In this sense, while renters can't meet their payments, their landlords still have to pay the mortgage on their building. And even though some small business landlords have demanded the eviction of their delinquent tenants to find a paying renter, by the 1st quarter of 2021, millions of people will have been evicted or will have poor credit, and finding another paying tenant will become a difficult mission.

That’s to say, since small business landlords are experiencing a sharp income decline and reduced prospects for new paying tenants, they will likely default on their mortgage. Likewise, homeowners are expected to default on their mortgages just as well. "With unemployment increasing and lockdowns forecast, there may be an increase in the number of forbearance plans," Hill says "other homeowners who don’t qualify for forbearance are delinquent in making payments.”

All of these factors are being layered one upon the other, creating a perfect economic storm. Additionally, consumer spending is also expected to shrink in the first half of next year since the bottom 80% of consumers facing deep financial suffering. 

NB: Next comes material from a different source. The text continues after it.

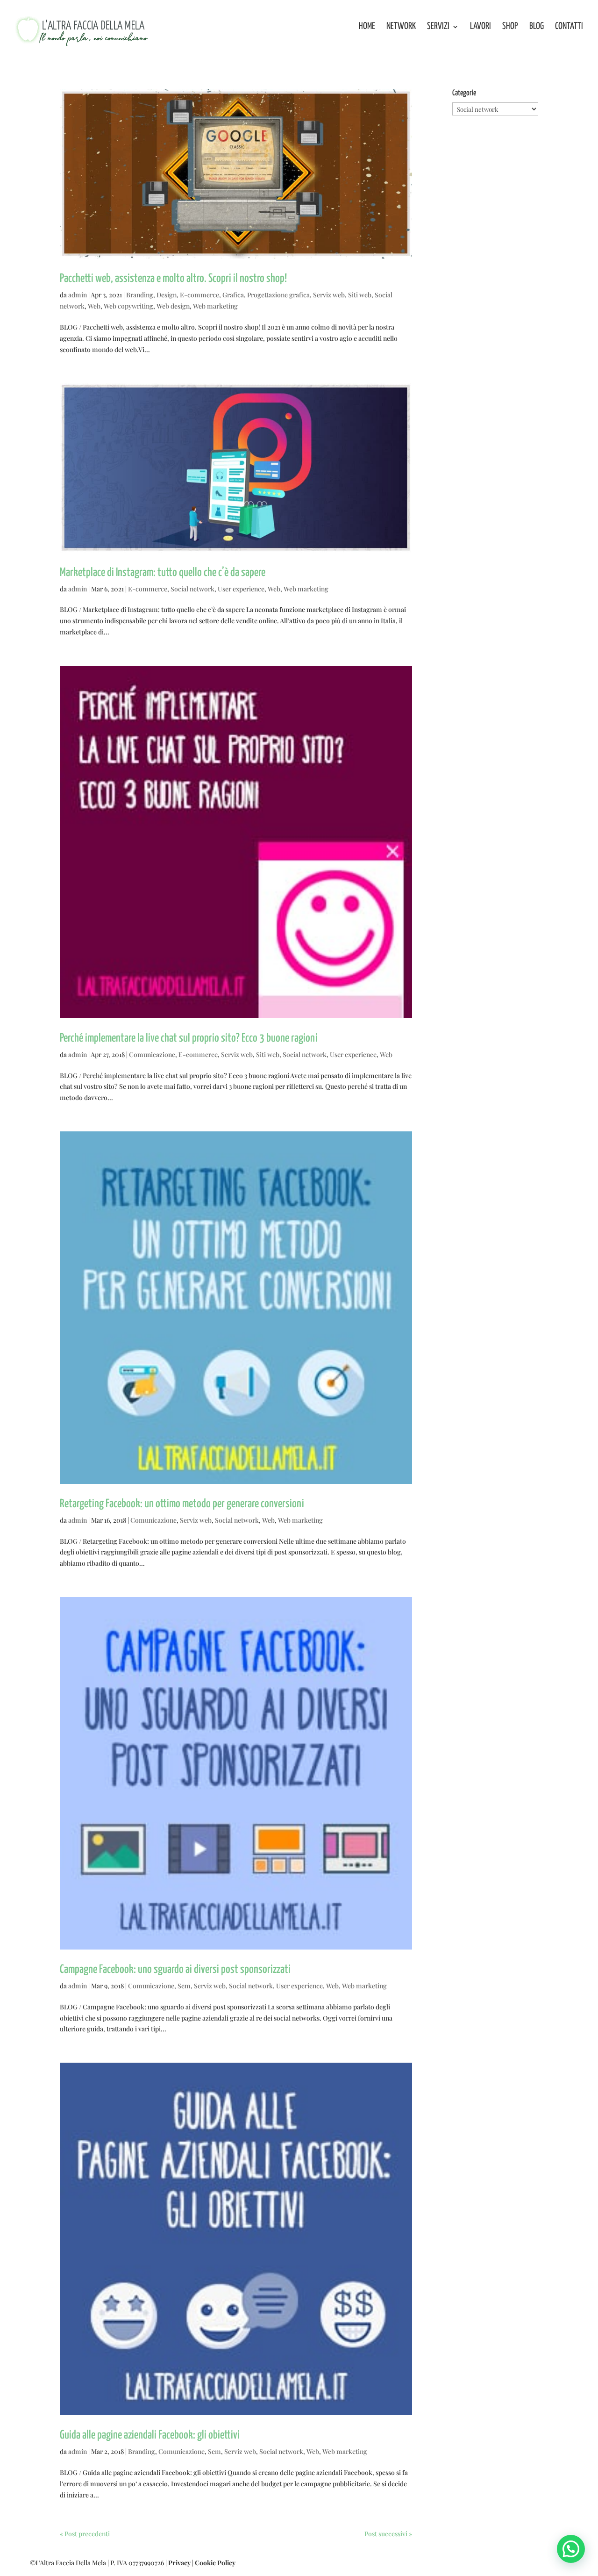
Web (94, 306)
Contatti (569, 27)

For that reason, experts say that from now on, any periods of quietness in the markets are only going to be a pause for us to prepare for an economic catastrophe. This isn’t the end of the storm, it is just the eye, the worst is yet to come."

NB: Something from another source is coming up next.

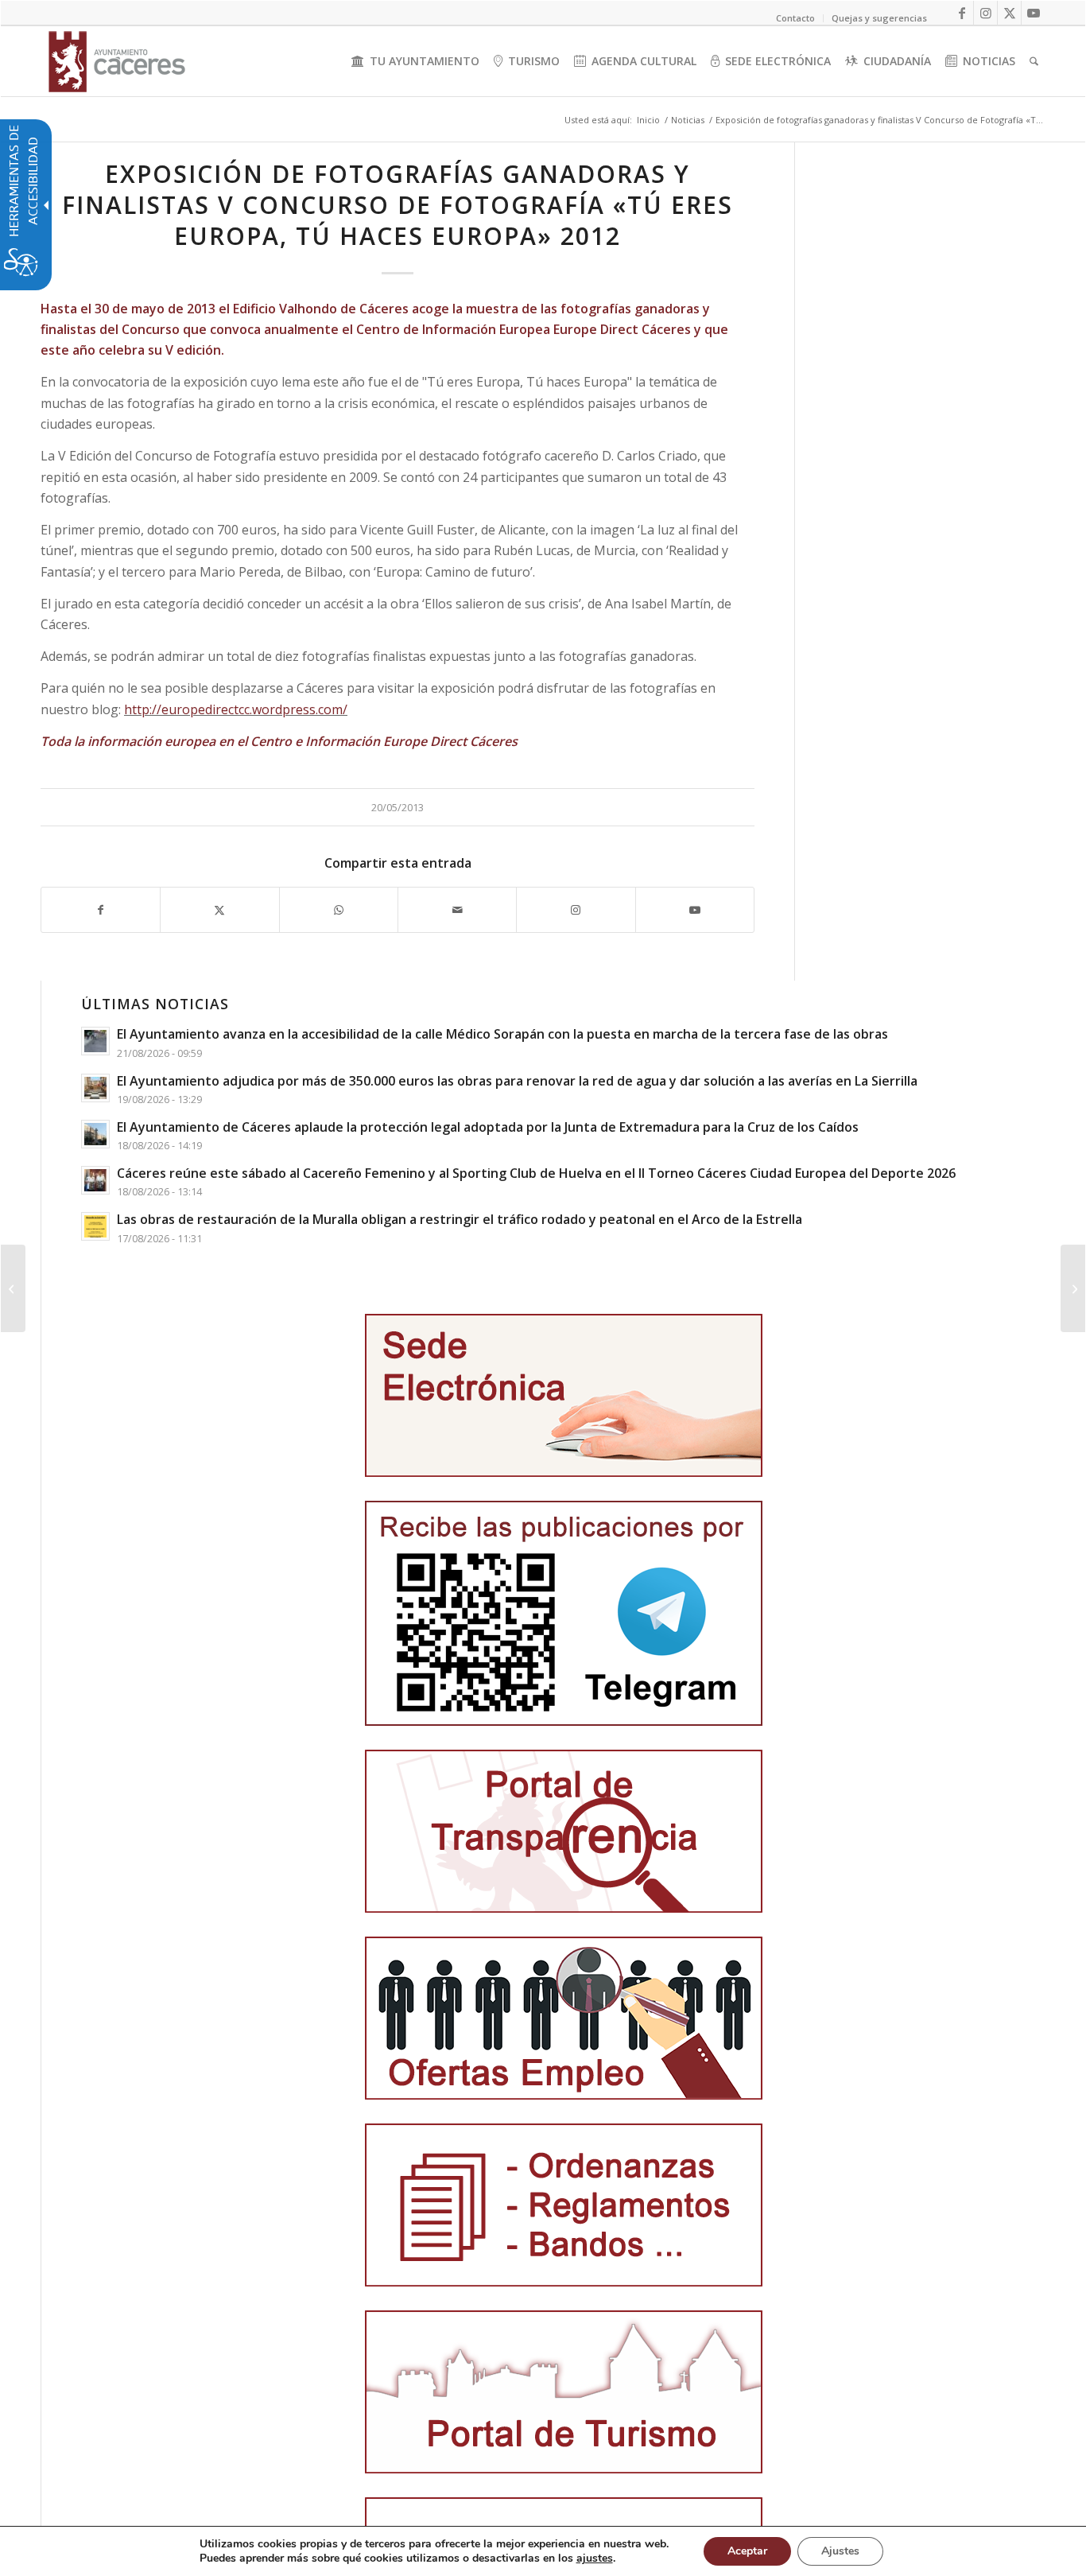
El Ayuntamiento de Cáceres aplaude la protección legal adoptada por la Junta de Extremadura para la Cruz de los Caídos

Musical Interlude: Neil H, "Moonpath"

Neil H, "Moonpath"

"A Look to the Heavens"

“Barred spiral galaxy NGC 1365 is truly a majestic island universe some 200,000 light-years across. Located a mere 60 million light-years away toward the chemical constellation Fornax, NGC 1365 is a dominant member of the well-studied Fornax galaxy cluster. 
This impressively sharp color image shows intense star forming regions at the ends of the bar and along the spiral arms, and details of dust lanes cutting across the galaxy's bright core. At the core lies a supermassive black hole. Astronomers think NGC 1365's prominent bar plays a crucial role in the galaxy's evolution, drawing gas and dust into a star-forming maelstrom and ultimately feeding material into the central black hole.”

The Poet: W.H. Auden, "September 1, 1939"

"September 1, 1939"

"Defenseless
under the night
Our world in stupor lies;
Yet, dotted everywhere,
Ironic points of light
Flash out
wherever the Just
Exchange their messages:
May I, composed like them
Of Eros and of dust,
Beleaguered by the same
Negation and despair,
Show an affirming flame."

- W.H. Auden
"On September 1, 1939, the German army under Adolf Hitler launched an invasion of Poland that triggered the start of World War II (though by 1939 Japan and China were already at war). The battle for Poland only lasted about a month before a Nazi victory. But the invasion plunged the world into a war that would continue for almost six years and claim the lives of tens of millions of people."

"Never Be A Spectator..."

"Beware the irrational, however seductive. Shun the 'transcendent' and all who invite you to subordinate or annihilate yourself. Distrust compassion; prefer dignity for yourself and others. Don't be afraid to be thought arrogant or selfish. Picture all experts as if they were mammals. Never be a spectator of unfairness or stupidity. Seek out argument and disputation for their own sake; the grave will supply plenty of time for silence. Suspect your own motives, and all excuses. Do not live for others any more than you would expect others to live for you."